* What the task asks
Exactly the lines from the one with "The image size is (1568, 777)." through the end of the records below are needed, minus any pictures.

Dataset excerpts:
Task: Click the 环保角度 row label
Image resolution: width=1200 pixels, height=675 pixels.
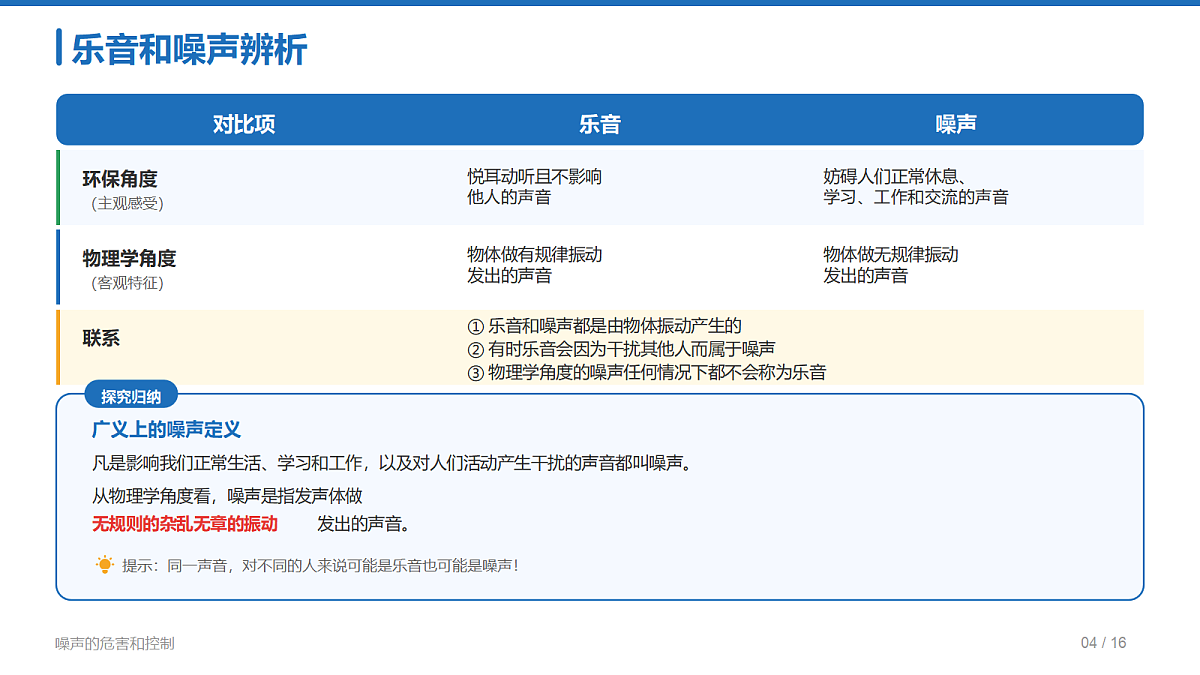Action: pyautogui.click(x=120, y=179)
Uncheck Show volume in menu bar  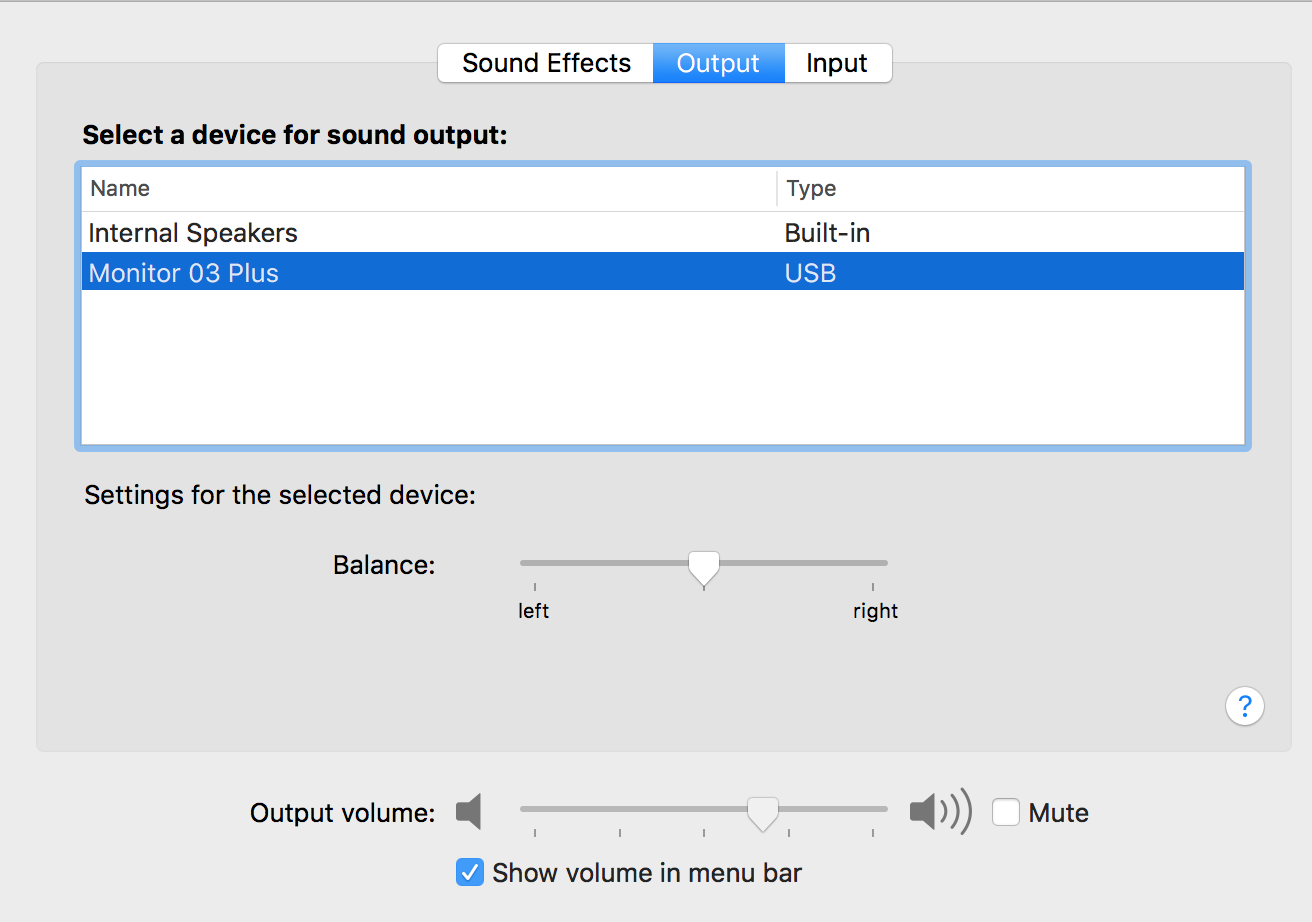tap(470, 872)
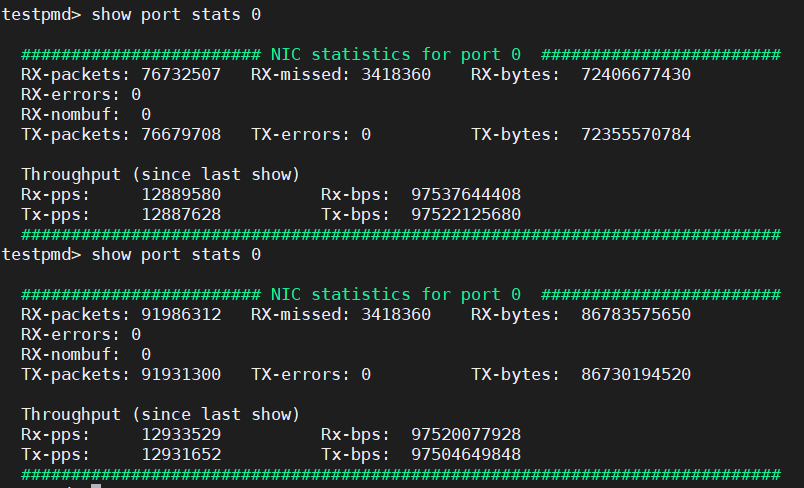Click the Tx-pps value 12931652

(181, 454)
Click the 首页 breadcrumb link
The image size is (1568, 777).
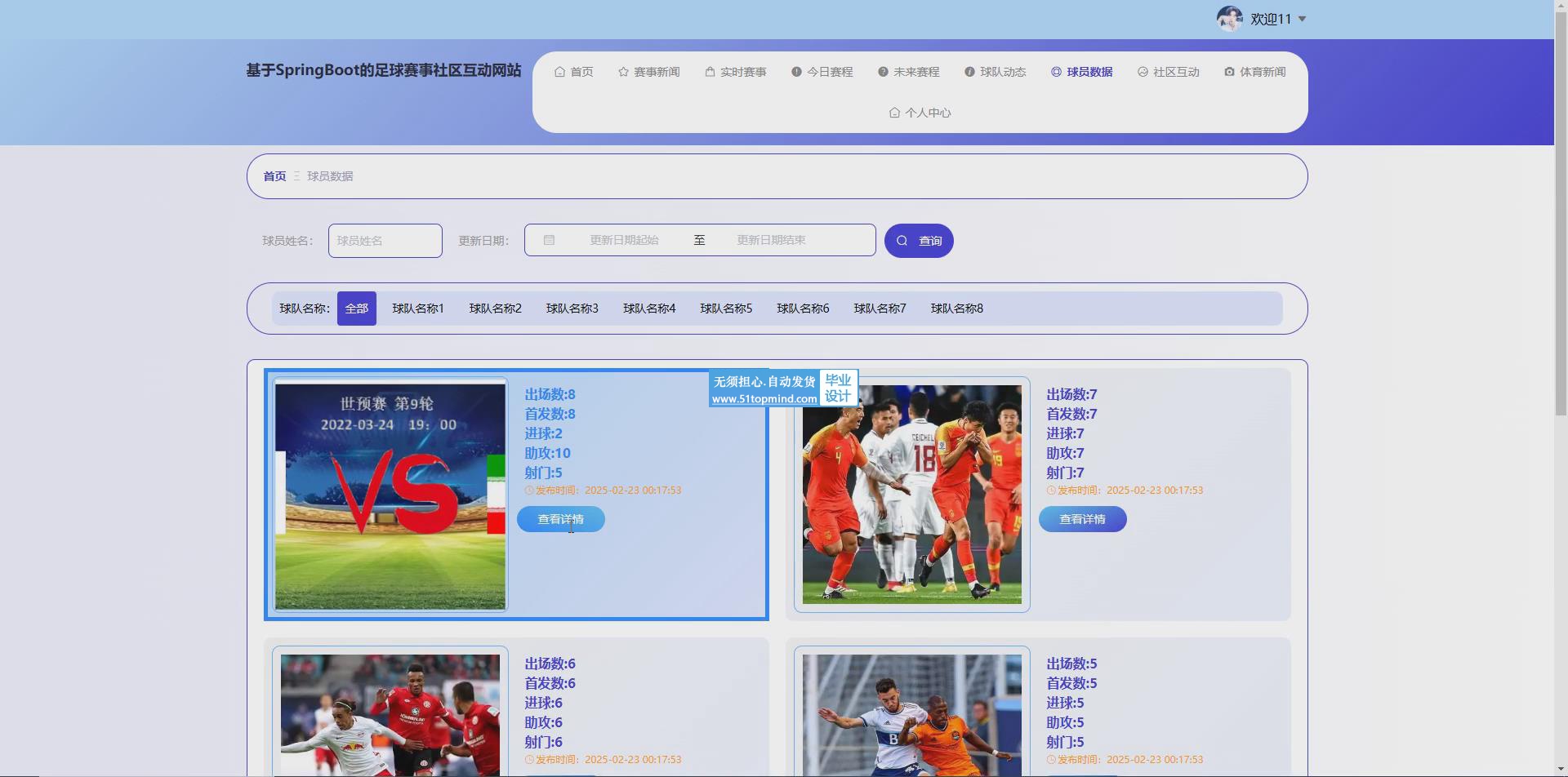[274, 176]
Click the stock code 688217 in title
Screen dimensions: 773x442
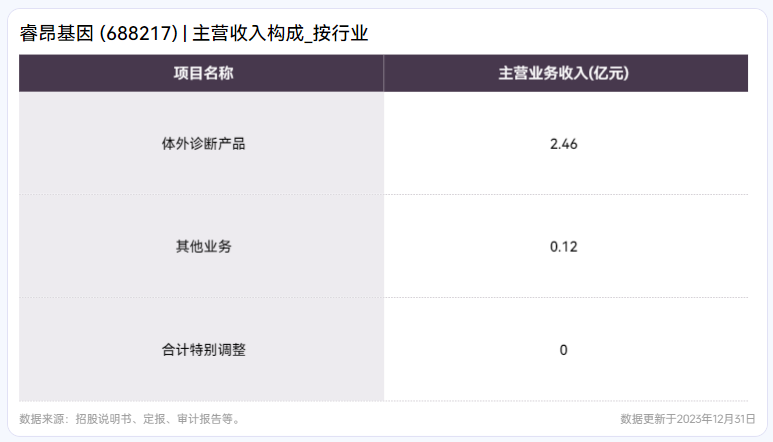point(139,34)
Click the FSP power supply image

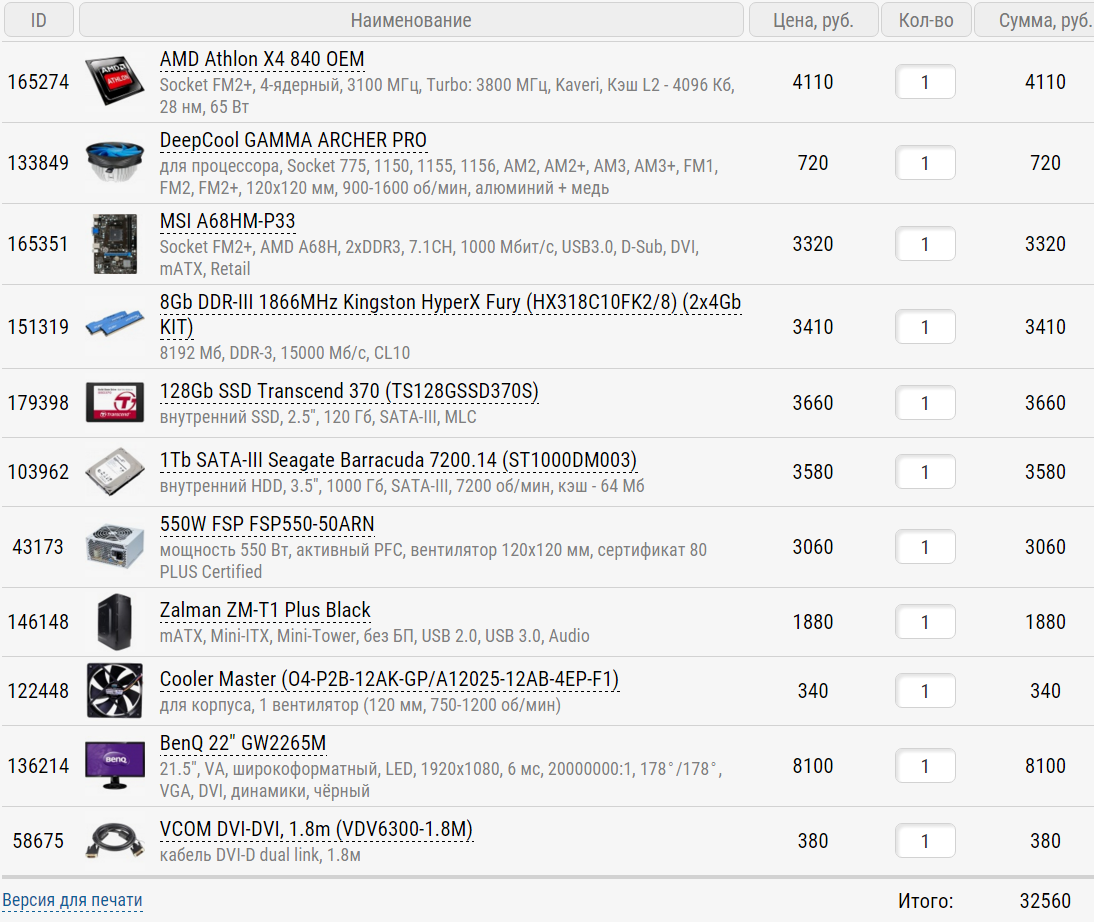pyautogui.click(x=115, y=546)
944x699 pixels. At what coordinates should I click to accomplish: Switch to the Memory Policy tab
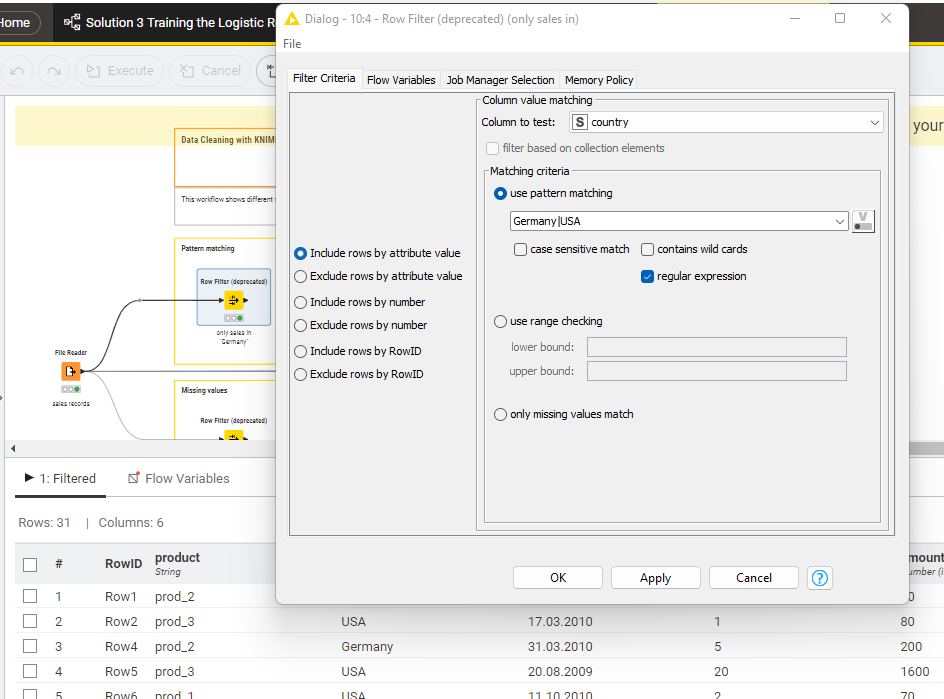pyautogui.click(x=598, y=80)
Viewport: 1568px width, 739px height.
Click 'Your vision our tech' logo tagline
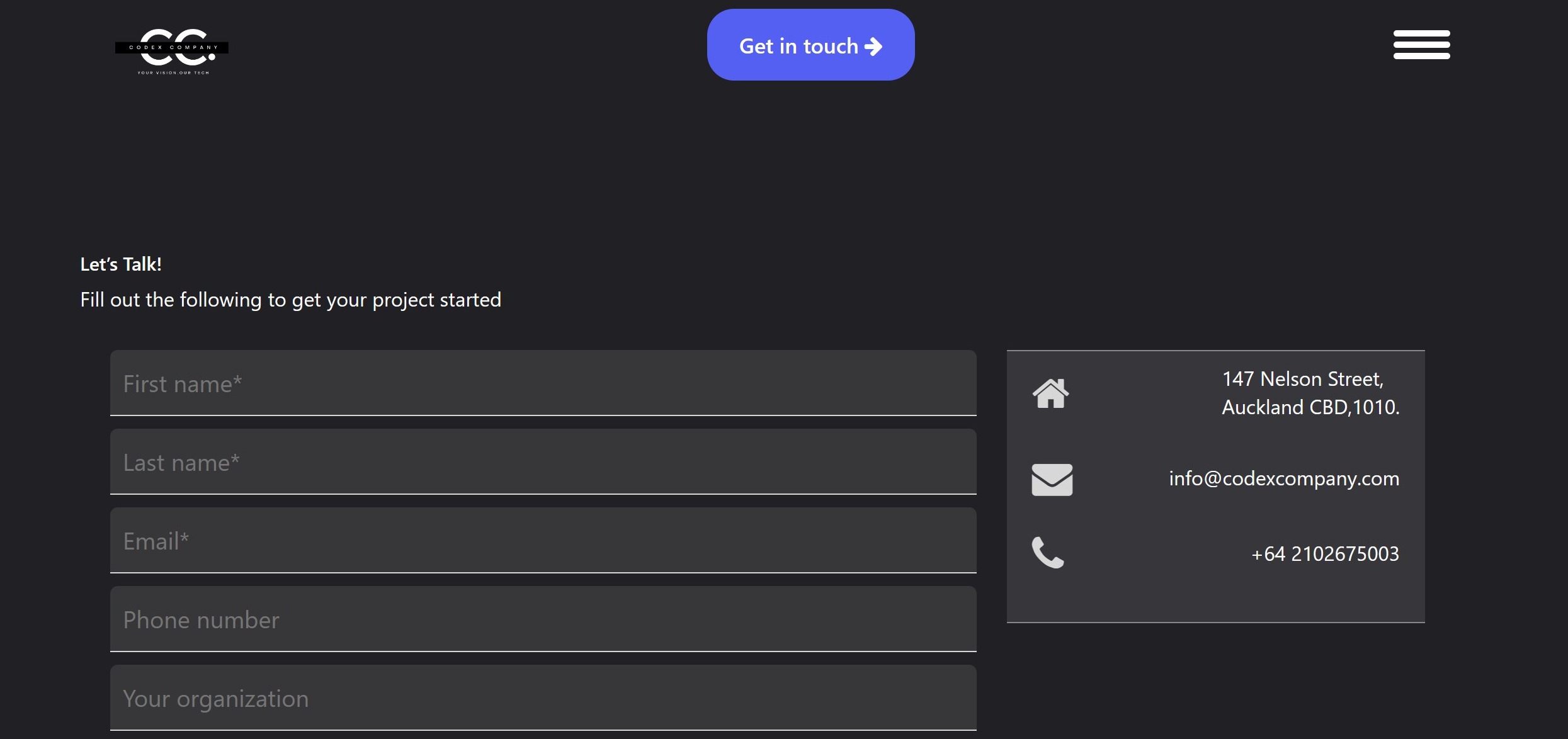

* Response to this task
The image size is (1568, 777).
[274, 176]
Click the stock code 688217 in title
Screen dimensions: 773x442
point(139,34)
Click the FSP power supply image

pyautogui.click(x=115, y=546)
944x699 pixels. At what coordinates should I click to accomplish: Switch to the Memory Policy tab
pyautogui.click(x=598, y=80)
Viewport: 1568px width, 739px height.
Click 'Your vision our tech' logo tagline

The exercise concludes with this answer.